> **The problem**
In the entries below, the word "přehlíží" appears on some lines. Copy each of those lines.

=====

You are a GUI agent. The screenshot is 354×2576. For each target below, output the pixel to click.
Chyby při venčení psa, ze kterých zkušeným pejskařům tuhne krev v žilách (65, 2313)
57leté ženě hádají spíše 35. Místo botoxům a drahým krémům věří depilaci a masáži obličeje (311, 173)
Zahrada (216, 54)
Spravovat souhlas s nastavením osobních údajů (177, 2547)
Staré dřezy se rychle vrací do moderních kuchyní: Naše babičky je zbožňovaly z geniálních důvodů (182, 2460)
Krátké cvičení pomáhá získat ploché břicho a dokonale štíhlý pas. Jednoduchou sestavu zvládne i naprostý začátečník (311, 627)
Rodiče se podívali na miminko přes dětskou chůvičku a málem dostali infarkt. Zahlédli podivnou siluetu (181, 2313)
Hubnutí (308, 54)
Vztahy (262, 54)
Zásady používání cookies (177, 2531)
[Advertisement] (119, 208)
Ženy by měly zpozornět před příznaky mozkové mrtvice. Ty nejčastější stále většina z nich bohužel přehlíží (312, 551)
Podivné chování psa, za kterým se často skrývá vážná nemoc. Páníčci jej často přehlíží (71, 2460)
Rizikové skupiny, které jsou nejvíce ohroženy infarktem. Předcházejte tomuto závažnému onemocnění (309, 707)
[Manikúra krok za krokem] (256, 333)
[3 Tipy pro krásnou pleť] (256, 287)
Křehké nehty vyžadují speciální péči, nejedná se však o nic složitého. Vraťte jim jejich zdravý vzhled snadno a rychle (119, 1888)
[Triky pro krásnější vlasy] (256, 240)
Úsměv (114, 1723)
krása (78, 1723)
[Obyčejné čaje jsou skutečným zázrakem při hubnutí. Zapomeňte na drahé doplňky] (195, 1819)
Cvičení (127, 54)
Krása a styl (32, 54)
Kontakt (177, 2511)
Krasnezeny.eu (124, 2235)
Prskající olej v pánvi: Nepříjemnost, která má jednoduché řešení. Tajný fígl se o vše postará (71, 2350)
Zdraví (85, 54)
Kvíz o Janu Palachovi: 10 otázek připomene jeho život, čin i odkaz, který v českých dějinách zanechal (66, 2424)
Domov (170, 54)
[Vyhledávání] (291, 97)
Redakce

=====

> **Answer section**
Ženy by měly zpozornět před příznaky mozkové mrtvice. Ty nejčastější stále většina z nich bohužel přehlíží (312, 551)
Podivné chování psa, za kterým se často skrývá vážná nemoc. Páníčci jej často přehlíží (71, 2460)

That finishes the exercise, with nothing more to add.